Shrimp with Feta
(Garides Saganaki)
SERVES 2
This recipe is an adaptation of one in Diane Kochilas's The Glorious Foods of Greece (William Morrow, 2001).
2 tbsp. extra-virgin olive oil
1⁄2 small yellow onion, peeled and chopped
1⁄2 medium hot green chile, stemmed and chopped
1 1⁄4 cups chopped peeled ripe tomatoes, including
the juice
Salt and freshly ground black pepper
6 large heads-on shrimp (about 12 oz.), bodies peeled
(heads and tail shells left intact), deveined
4 oz. quality Greek feta, coarsely crumbled
2 tbsp. ouzo
1 tbsp. chopped parsley leaves
1. Preheat broiler.
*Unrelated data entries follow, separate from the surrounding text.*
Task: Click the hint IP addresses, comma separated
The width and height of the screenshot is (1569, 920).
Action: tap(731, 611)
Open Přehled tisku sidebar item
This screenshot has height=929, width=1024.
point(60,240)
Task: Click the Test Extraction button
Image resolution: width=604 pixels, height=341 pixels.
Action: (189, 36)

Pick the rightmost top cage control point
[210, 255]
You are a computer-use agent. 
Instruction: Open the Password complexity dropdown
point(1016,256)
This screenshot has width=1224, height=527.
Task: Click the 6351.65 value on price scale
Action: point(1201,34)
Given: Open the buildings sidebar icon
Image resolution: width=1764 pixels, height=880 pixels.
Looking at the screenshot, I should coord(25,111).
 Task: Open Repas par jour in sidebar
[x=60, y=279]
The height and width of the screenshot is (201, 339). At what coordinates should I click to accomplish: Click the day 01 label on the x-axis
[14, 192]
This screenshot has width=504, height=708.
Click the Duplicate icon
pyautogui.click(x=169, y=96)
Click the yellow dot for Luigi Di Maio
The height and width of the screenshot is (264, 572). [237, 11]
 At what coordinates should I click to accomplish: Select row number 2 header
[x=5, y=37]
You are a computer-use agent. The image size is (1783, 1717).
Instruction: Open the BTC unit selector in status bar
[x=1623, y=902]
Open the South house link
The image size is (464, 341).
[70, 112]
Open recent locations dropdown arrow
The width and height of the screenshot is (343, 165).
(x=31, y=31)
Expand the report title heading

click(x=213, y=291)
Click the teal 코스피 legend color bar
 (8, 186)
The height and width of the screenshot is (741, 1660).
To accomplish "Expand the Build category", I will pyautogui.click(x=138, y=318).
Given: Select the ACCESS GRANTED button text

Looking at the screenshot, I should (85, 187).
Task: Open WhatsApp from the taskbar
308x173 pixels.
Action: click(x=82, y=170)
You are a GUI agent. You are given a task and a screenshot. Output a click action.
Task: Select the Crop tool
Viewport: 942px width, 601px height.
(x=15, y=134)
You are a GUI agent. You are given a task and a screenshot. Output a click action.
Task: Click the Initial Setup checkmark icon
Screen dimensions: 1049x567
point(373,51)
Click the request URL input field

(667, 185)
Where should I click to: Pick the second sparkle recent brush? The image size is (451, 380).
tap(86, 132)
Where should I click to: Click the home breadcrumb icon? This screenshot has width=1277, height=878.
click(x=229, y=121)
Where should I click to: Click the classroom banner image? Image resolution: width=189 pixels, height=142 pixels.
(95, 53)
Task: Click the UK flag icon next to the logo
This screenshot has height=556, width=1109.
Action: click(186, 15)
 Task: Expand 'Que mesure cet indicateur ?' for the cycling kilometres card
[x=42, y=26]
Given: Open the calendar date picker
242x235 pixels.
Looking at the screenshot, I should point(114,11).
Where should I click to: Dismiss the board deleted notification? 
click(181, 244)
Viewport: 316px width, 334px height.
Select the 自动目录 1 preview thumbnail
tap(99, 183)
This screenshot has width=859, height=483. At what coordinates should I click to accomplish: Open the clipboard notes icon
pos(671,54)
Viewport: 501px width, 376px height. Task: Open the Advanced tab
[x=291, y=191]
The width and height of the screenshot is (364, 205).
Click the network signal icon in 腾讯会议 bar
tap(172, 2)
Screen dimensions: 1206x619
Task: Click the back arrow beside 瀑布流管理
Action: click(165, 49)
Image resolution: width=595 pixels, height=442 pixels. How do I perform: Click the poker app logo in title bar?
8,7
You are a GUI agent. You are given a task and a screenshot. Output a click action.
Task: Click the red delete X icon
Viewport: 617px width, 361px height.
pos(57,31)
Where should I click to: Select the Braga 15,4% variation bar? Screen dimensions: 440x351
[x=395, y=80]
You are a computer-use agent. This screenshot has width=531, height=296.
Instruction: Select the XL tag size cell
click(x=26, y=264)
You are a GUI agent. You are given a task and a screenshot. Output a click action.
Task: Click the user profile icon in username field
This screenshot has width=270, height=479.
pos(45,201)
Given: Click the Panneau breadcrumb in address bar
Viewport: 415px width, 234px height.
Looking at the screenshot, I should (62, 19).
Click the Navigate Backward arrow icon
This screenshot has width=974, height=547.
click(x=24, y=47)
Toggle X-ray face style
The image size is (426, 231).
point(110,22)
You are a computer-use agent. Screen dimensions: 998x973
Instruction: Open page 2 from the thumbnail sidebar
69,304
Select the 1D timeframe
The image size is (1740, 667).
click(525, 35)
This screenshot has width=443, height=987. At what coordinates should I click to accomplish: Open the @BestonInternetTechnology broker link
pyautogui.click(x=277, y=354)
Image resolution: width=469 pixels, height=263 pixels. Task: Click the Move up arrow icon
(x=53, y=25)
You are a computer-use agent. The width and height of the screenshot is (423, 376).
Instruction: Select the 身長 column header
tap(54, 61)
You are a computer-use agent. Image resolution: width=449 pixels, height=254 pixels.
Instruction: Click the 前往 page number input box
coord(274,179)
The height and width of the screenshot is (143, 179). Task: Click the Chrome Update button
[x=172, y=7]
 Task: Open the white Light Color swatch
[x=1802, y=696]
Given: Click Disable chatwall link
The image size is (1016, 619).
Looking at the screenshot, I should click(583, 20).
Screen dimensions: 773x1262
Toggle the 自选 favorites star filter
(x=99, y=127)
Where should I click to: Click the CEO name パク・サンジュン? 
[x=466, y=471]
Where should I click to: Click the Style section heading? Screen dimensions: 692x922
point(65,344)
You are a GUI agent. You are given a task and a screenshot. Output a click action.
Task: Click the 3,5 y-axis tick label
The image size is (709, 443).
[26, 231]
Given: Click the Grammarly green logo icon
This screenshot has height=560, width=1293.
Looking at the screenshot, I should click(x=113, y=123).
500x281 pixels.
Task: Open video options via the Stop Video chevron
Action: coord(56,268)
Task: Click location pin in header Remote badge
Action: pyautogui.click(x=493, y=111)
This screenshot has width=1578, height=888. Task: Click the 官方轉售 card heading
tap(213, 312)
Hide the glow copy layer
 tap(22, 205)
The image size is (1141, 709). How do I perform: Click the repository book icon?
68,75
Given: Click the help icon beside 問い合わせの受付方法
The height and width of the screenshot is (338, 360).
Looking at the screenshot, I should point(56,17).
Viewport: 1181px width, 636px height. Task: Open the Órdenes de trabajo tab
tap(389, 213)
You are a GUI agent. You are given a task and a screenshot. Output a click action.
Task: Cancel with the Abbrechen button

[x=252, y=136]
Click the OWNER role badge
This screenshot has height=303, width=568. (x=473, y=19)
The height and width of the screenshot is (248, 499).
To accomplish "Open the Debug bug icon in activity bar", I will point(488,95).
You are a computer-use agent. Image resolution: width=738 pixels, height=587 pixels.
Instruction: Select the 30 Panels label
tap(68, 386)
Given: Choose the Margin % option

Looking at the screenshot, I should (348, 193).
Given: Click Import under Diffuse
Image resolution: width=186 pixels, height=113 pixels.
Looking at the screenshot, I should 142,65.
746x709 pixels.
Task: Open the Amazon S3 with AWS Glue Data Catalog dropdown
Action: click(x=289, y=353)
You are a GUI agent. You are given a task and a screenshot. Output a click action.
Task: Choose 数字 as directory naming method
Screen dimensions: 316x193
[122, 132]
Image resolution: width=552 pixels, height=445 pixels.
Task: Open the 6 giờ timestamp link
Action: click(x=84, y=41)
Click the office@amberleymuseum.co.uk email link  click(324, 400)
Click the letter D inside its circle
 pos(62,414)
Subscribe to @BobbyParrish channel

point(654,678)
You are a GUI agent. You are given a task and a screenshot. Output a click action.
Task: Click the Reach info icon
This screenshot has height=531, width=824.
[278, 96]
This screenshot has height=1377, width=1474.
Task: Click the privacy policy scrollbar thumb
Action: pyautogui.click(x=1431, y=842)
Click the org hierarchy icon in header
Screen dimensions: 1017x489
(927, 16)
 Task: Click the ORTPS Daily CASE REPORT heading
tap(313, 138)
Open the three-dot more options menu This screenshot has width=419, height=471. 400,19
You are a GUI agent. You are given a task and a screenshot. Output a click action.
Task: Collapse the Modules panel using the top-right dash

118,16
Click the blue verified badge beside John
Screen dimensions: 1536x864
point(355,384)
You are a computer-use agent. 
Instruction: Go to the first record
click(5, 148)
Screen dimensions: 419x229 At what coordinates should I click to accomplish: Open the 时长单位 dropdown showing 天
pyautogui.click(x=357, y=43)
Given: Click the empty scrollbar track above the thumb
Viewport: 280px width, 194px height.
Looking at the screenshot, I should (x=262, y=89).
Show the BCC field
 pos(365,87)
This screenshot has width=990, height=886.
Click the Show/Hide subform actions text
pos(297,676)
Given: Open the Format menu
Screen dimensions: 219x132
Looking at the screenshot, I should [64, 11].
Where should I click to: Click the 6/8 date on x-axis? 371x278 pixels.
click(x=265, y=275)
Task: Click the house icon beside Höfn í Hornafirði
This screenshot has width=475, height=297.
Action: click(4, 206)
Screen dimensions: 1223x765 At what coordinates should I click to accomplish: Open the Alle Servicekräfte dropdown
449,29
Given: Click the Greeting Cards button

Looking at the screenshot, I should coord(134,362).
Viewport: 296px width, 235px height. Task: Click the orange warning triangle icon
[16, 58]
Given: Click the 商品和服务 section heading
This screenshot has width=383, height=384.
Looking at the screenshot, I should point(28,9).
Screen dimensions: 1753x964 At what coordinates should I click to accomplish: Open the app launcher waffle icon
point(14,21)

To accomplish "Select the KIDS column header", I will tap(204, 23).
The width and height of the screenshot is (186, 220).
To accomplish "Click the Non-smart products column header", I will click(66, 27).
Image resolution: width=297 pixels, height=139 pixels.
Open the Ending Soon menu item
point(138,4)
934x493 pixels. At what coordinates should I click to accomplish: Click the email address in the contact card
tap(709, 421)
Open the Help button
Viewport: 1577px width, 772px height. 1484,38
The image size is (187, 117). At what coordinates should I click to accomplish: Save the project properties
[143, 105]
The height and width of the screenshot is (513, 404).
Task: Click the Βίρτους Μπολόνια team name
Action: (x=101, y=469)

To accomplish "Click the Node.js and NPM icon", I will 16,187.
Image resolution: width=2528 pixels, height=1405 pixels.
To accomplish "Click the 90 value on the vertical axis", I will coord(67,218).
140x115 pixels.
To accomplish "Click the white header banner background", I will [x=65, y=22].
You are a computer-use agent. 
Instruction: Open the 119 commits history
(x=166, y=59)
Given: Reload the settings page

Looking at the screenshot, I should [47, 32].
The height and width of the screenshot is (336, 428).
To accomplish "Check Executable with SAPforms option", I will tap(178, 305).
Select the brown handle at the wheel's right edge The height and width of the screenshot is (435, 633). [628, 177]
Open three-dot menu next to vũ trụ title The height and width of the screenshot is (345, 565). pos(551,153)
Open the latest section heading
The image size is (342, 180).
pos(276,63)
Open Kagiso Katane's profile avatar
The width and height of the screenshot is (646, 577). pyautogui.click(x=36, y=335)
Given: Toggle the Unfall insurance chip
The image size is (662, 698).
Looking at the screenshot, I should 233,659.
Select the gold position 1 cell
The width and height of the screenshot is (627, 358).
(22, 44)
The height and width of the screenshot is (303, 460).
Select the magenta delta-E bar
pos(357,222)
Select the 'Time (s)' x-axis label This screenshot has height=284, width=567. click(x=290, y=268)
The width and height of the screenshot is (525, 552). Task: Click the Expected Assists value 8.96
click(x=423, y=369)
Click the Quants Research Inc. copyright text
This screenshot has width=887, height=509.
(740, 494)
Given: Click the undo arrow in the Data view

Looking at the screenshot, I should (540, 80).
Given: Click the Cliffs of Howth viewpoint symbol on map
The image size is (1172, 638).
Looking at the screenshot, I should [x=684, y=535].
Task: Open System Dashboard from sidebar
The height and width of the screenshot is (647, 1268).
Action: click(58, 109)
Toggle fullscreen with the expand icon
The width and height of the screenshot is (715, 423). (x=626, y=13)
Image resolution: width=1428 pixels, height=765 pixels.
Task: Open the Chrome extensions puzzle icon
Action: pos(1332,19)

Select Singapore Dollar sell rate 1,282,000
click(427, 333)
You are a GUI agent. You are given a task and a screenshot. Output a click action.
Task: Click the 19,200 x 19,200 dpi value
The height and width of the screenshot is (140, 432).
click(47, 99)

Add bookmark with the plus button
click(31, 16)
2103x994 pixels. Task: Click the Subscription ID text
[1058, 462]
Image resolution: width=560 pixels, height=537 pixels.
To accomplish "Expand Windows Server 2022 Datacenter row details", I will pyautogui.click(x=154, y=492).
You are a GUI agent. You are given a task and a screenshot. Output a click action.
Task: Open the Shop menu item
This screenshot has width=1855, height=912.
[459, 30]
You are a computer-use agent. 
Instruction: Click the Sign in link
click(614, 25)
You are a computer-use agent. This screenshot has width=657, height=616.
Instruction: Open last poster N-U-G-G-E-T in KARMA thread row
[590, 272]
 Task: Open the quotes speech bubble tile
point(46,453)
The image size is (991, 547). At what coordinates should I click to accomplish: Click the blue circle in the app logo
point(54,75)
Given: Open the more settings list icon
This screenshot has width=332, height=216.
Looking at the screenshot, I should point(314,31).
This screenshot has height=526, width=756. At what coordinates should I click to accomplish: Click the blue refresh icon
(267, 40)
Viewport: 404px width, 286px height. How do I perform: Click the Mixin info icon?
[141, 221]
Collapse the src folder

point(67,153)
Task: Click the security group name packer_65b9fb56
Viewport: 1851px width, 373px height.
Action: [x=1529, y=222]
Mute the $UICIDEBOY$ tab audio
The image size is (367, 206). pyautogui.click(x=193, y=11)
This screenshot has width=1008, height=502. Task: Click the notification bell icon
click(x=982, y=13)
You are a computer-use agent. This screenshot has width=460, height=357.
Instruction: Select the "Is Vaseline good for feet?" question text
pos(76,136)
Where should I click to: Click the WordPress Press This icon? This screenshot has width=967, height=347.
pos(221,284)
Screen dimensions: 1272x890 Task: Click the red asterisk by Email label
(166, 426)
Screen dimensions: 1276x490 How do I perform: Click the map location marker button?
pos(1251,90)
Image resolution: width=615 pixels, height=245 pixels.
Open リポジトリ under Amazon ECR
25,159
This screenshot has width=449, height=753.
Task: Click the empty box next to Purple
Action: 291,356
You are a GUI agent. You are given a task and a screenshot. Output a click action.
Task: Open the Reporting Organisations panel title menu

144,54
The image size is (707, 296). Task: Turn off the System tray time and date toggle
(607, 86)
Heat olive oil in an 8" round metal gratin dish or a heavy ovenproof skillet over medium heat. Add onions and chiles and cook, stirring often, until soft, about 5 minutes. Stir in tomatoes and season to taste with salt and pepper. Simmer sauce until slightly thickened, 3–4 minutes.
2. Arrange shrimp in dish, spoon some sauce on top, and continue to simmer until shrimp are pink and just cooked through, 1–2 minutes per side. Scatter feta around shrimp, then transfer dish to broiler and broil until feta begins to melt, 1–2 minutes. Remove dish from broiler. Warm ouzo in a tiny pot over low heat, then ignite it with a kitchen match and pour over shrimp and feta. When flames die out, garnish dish with parsley.